BookmarkSubscribeRSS Feed
🔒 This topic is solved and locked. Need further help from the community? Please sign in and ask a new question.
majdi_ka
Obsidian | Level 7

Hello,

I'm working on a data quality problem, and more specifically detecting duplicates with fuzzy logic using COMPGED and COMPLEV functions based on  this paper.

 

I have detected duplicates, but per couple.
example:
assuming that customers with customer_id equals 01, 02 and 03 reference the same customer (let's call him John), my SAS program detects it this way:

 

row_num | duplicate_id 
1 | 01-02 
2 | 01-03 
3 | 02-03

where duplicate_id is an id that I've created combining both customer ids to reference a couple of duplicates.

 

So what I want now is to have a unique id for John !

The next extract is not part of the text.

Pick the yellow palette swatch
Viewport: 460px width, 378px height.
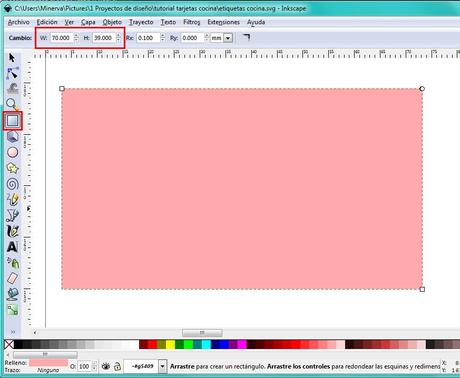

The final result that I want is :
duplicate_id | unique_id
01-02 | 01
01-03 | 01
02-03 | 01

 

I had the idea to use undirected graph (Operational Research algorithm) but I'm not sure I have the licence for it, and I'm not sure if I can associate a new id even if it works.

 

the first example in this paper that uses hash objects can be a first step to find the solution, but the expected result is not what I want.

 

Any ideas? Thanks!

1 ACCEPTED SOLUTION

Accepted Solutions
PGStats
Opal | Level 21

If you don't have the SAS/OR licence, check out this wonderful Smiley Happy article about a way to find connected components without SAS/OR:

 

https://communities.sas.com/t5/SAS-Communities-Library/How-to-find-all-connected-components-in-a-gra...

 

 

PG

View solution in original post

7 REPLIES 7
LinusH
Tourmaline | Level 20

"(Operational Research algorithm) but I'm not sure I have the licence for it"

 

Submit

PROC SETINIT;

RUN;

 

You should see a line a log that reads SAS/OR, otherwise, you haven't it licensed.

Data never sleeps
majdi_ka
Obsidian | Level 7

Thanks for your answer. 

 

I checked and I don't have licence for it..

 

MK

 

 

PGStats
Opal | Level 21

If you don't have the SAS/OR licence, check out this wonderful Smiley Happy article about a way to find connected components without SAS/OR:

 

https://communities.sas.com/t5/SAS-Communities-Library/How-to-find-all-connected-components-in-a-gra...

 

 

PG
majdi_ka
Obsidian | Level 7

Thank you @PGStats for the great article ! 

 

I 've tried the example in the article, and it worked ! (there's a ":" to replace with ":" in the macro SubGraphs)
I've tried it also on @ndp's example, adding other ids and it worked !

 

Thanks a lot !

 

MK

PGStats
Opal | Level 21

Thank you for finding the : problem. I revised the article. Cheers!

PG
ndp
Quartz | Level 8 ndp
Quartz | Level 8

I don't know about SAS/OR but if you can create a dataset of pairs you can do this in base SAS

data pair;
input pair $;
datalines;
01-02
01-03
02-03
04-05
04-06
05-06
;
run;

data new(drop=pair1 pair2);
	set pair;
	retain unique pair1 pair2;
	if _n_=1 then do; unique=1; pair1=scan(pair,1,"-"); pair2=scan(pair,2,"-"); end;
	else if indexw(translate(pair," ","-"),pair1)<=0 and indexw(translate(pair," ","-"),pair2)<=0 then do; unique=unique+1; pair1=scan(pair,1,"-"); pair2=scan(pair,2,"-"); end;
run;
majdi_ka
Obsidian | Level 7

Thanks @ndp for your answer,

 

It worked for your example, but when adding another observation 07-01 to the data  I don't get the same unique id as the others.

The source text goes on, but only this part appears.